== 제시된 글 ==
━━━━━━━━━━━━━━━━━━━━

From 0a4d023c76955ab29c19553c55648ee2b83c8f29 Mon Sep 17 00:00:00 2001
From: htlee <htlee@gcsc.co.kr>
Date: Wed, 8 Apr 2026 15:18:18 +0900
Subject: [PATCH] =?UTF-8?q?fix(prediction):=20output=205=EC=A2=85=20?=
 =?UTF-8?q?=EC=9D=B4=EC=83=81=20=EC=A0=95=EC=83=81=ED=99=94=20(stats/event?=
 =?UTF-8?q?/lightweight)?=
MIME-Version: 1.0
Content-Type: text/plain; charset=UTF-8
Content-Transfer-Encoding: 8bit

5가지 출력 이상 동시 해결:

1. stats_aggregator (이상 1, 5)
   - aggregate_hourly에 by_category, by_zone JSON 집계 추가
   - hour_start를 KST 기준으로 변경 (대시보드 표기와 boundary 일치)

2. event_generator 룰 정리 (이상 2, 3, 4)
   - critical_risk 임계값 90→70 (risk.py CRITICAL 분류와 일치)
   - territorial_sea_violation, contiguous_zone_high_risk, special_zone_entry 신설
     (실측 zone_code: TERRITORIAL_SEA/CONTIGUOUS_ZONE/ZONE_*)
   - 잘못된 NLL/SPECIAL_FISHING_* 룰 제거
   - HIGH_RISK_VESSEL 신규 카테고리 (50~69 MEDIUM, 70+ CRITICAL)
   - break 제거: 한 분석결과가 여러 카테고리에 동시 매칭 가능

3. dedup window prime 분산 (이상 5)
   - 30/60/120/360분 → 33/67/127/367분
   - 5분 사이클 boundary와 LCM 회피하여 정시 일제 만료 패턴 완화

4. lightweight path 신호 보강 (이상 2, 3, 4 근본 해결)
   - vessel_store._tracks의 24h 누적 궤적으로 dark/spoof/speed_jump 산출
   - 6,500 vessels(전체 93%)의 is_dark, spoofing_score가 비로소 채워짐
   - compute_lightweight_risk_score에 dark gap, spoofing 가점 추가
     (max 60→100 가능, CRITICAL 도달 가능)

시간 처리 원칙 적용:
- DB 컬럼은 모두 timestamptz 확인 완료
- aggregate_hourly KST aware datetime 사용
- pandas Timestamp는 source-internal 비교만 (안전)
---
 prediction/algorithms/risk.py         | 22 ++++++++-
 prediction/output/event_generator.py  | 70 ++++++++++++++++++---------
 prediction/output/stats_aggregator.py | 56 ++++++++++++++++++---
 prediction/scheduler.py               | 42 ++++++++++++++--
 4 files changed, 153 insertions(+), 37 deletions(-)

diff --git a/prediction/algorithms/risk.py b/prediction/algorithms/risk.py
index b4d3505..4f2ef32 100644
--- a/prediction/algorithms/risk.py
+++ b/prediction/algorithms/risk.py
@@ -11,10 +11,15 @@ def compute_lightweight_risk_score(
     zone_info: dict,
     sog: float,
     is_permitted: Optional[bool] = None,
+    is_dark: bool = False,
+    gap_duration_min: int = 0,
+    spoofing_score: float = 0.0,
 ) -> Tuple[int, str]:
-    """위치·허가 이력 기반 경량 위험도 (파이프라인 미통과 선박용).

━━━━━━━━━━━━━━━━━━━━

== 수행할 과제 ==
1/ 예측 출력 수정 패치를 읽고 다음 물음에 답하세요.
(a) critical_risk 임계값은 얼마에서 얼마로 바뀌었나요?
(b) dedup window 값은 어떻게 바뀌었나요?
(c) 변경된 파일은 몇 개이고, 추가된 줄과 삭제된 줄은 각각 몇 줄인가요?
2/ 예측 출력 수정 패치의 "3. dedup window"부터 "source-internal 비교만 (안전)"까지를 다시 적되, "timestamptz"를 "timestamp with time zone"로 바꿔 넣으세요.
3/ 예측 출력 수정 패치를 마지막 줄 다음부터 이어서 써 나가세요.
아래 행들은 이 패치와는 다른 출처에서 가져온 것입니다.

== 추출된 행 ==
━━━━━━━━━━━━━━━━━━━━

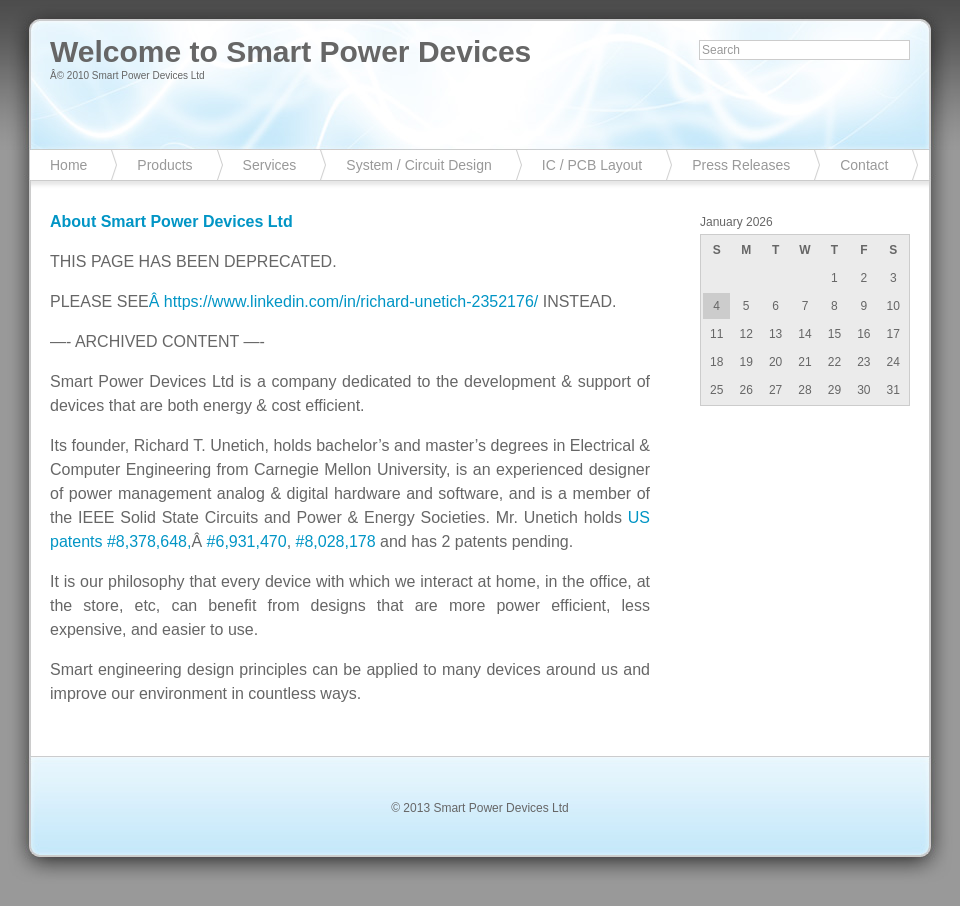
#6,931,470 (247, 541)
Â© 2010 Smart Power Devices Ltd (127, 75)
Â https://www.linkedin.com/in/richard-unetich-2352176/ (344, 301)
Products (164, 165)
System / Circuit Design (418, 165)
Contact (864, 165)
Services (270, 165)
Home (68, 165)
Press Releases (741, 165)
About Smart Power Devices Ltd (171, 221)
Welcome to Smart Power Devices (290, 51)
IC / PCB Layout (592, 165)
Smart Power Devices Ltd (500, 808)
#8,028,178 (336, 541)
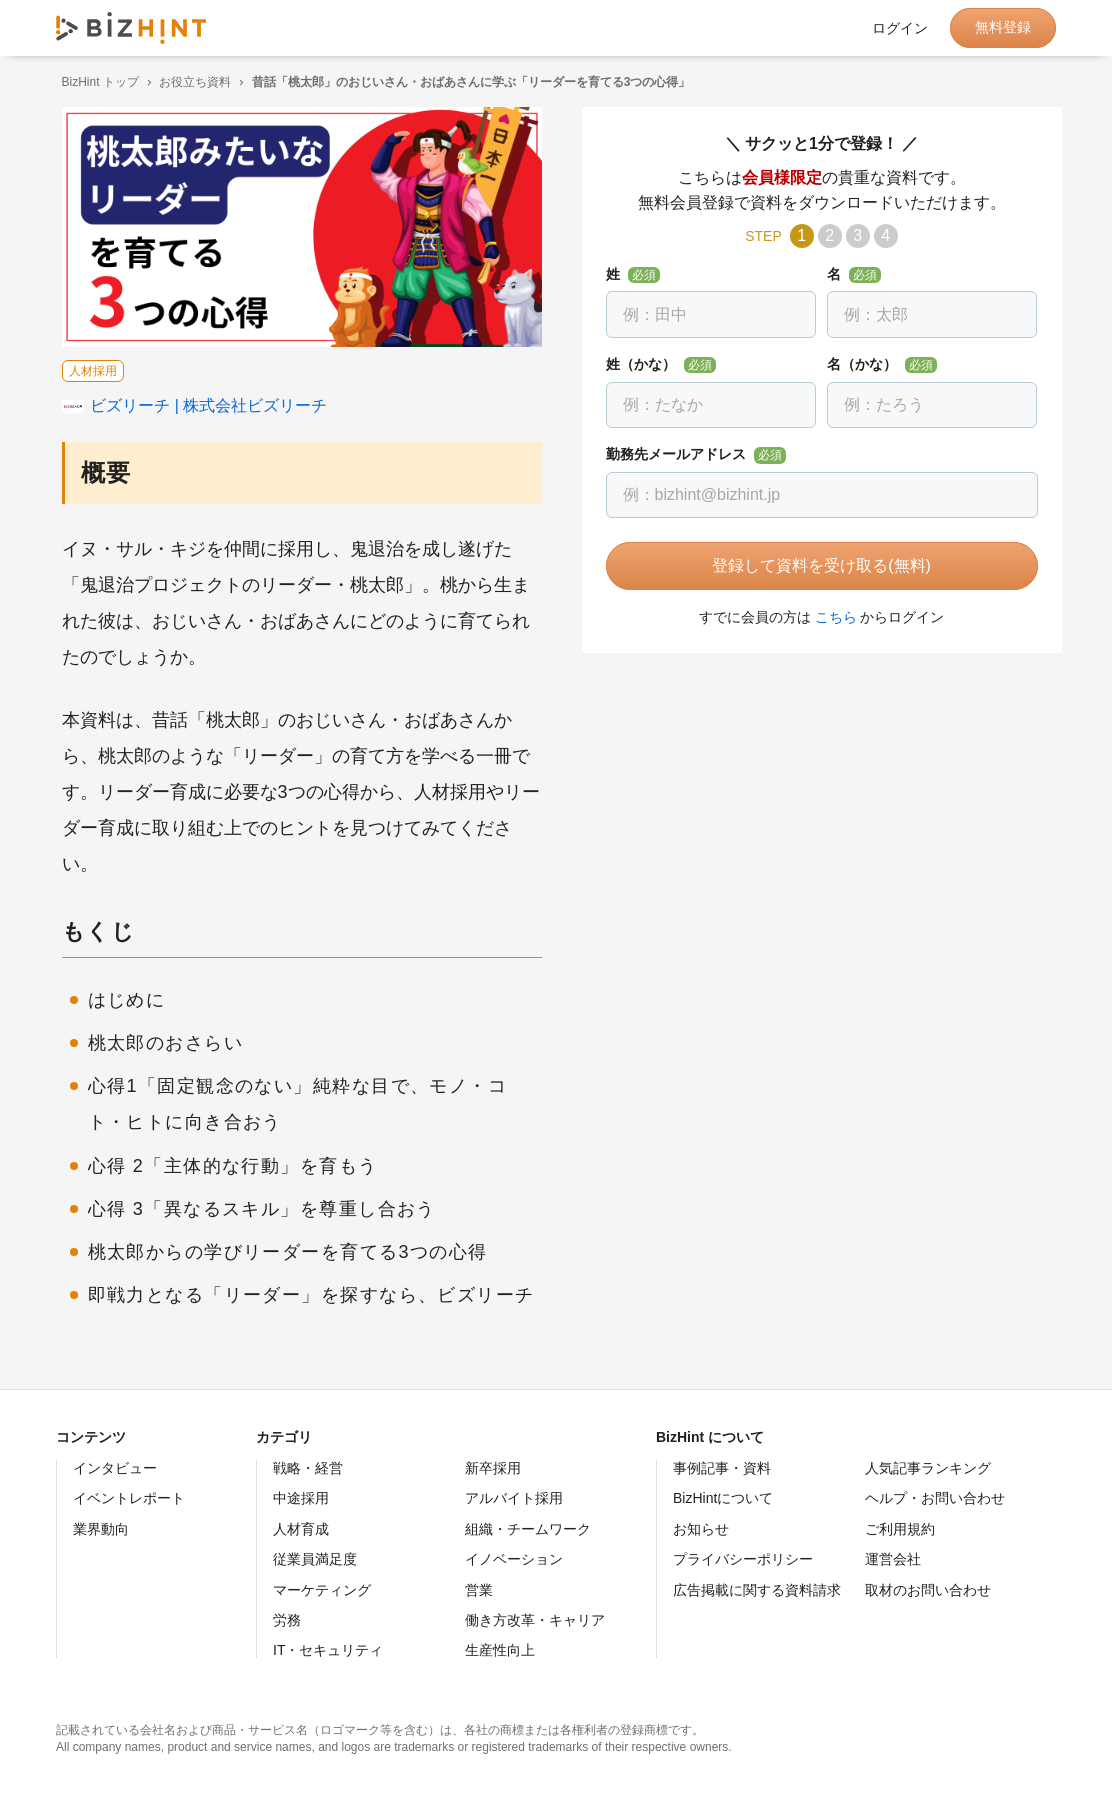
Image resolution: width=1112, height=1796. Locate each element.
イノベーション (514, 1559)
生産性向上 (500, 1650)
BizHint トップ (94, 82)
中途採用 (301, 1498)
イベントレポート (129, 1498)
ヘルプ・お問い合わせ (935, 1498)
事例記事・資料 (722, 1468)
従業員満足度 (315, 1559)
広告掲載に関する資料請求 (757, 1590)
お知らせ (701, 1529)
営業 (479, 1590)
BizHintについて (723, 1498)
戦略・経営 (308, 1468)
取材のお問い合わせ (928, 1590)
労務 (287, 1620)
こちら (830, 617)
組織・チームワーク (528, 1529)
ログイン (900, 28)
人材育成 (301, 1529)
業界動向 (101, 1529)
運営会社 (893, 1559)
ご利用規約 (900, 1529)
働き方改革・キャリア (535, 1620)
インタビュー (115, 1468)
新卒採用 (493, 1468)
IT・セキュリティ (328, 1650)
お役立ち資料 (190, 82)
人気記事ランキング (928, 1468)
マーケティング (322, 1590)
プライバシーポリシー (743, 1559)
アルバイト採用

━━━━━━━━━━━━━━━━━━━━

== 과제별 결과 ==
1/
(a) 90에서 70으로 바뀌었습니다.
(b) 30/60/120/360분에서 33/67/127/367분으로 바뀌었습니다.
(c) 파일 4개가 바뀌었고, 153줄이 추가되고 37줄이 삭제되었습니다.

2/
3. dedup window prime 분산 (이상 5)
   - 30/60/120/360분 → 33/67/127/367분
   - 5분 사이클 boundary와 LCM 회피하여 정시 일제 만료 패턴 완화

4. lightweight path 신호 보강 (이상 2, 3, 4 근본 해결)
   - vessel_store._tracks의 24h 누적 궤적으로 dark/spoof/speed_jump 산출
   - 6,500 vessels(전체 93%)의 is_dark, spoofing_score가 비로소 채워짐
   - compute_lightweight_risk_score에 dark gap, spoofing 가점 추가
     (max 60→100 가능, CRITICAL 도달 가능)

시간 처리 원칙 적용:
- DB 컬럼은 모두 timestamp with time zone 확인 완료
- aggregate_hourly KST aware datetime 사용
- pandas Timestamp는 source-internal 비교만 (안전)

3/
+    """위치·허가·다크/스푸핑 기반 경량 위험도 (파이프라인 미통과 선박용).
+
+    pipeline path의 compute_vessel_risk_score와 동일한 임계값(70/50/30)을 사용해
+    분류 결과의 일관성을 유지한다. dark/spoofing 신호를 추가하여 max 100점 도달 가능.
 
-    compute_vessel_risk_score의 1번(위치)+4번(허가) 로직과 동일.
     Returns: (risk_score, risk_level)
     """
     score = 0
@@ -29,6 +34,19 @@ def compute_lightweight_risk_score(
         if is_permitted is not None and not is_permitted:
             score += 25
 
+    # 2. 다크 베셀 (최대 25점)
+    if is_dark:
+        if gap_duration_min >= 60:
+            score += 25
+        elif gap_duration_min >= 30:
+            score += 10
+
+    # 3. 스푸핑 (최대 15점)
+    if spoofing_score > 0.7:
+        score += 15
+    elif spoofing_score > 0.5:
+        score += 8
+
     # 4. 허가 이력 (최대 20점)
     if is_permitted is not None and not is_permitted:
         score += 20
diff --git a/prediction/output/event_generator.py b/prediction/output/event_generator.py
index 17a5a5c..887959a 100644
--- a/prediction/output/event_generator.py
+++ b/prediction/output/event_generator.py
@@ -19,36 +19,51 @@ logger = logging.getLogger(__name__)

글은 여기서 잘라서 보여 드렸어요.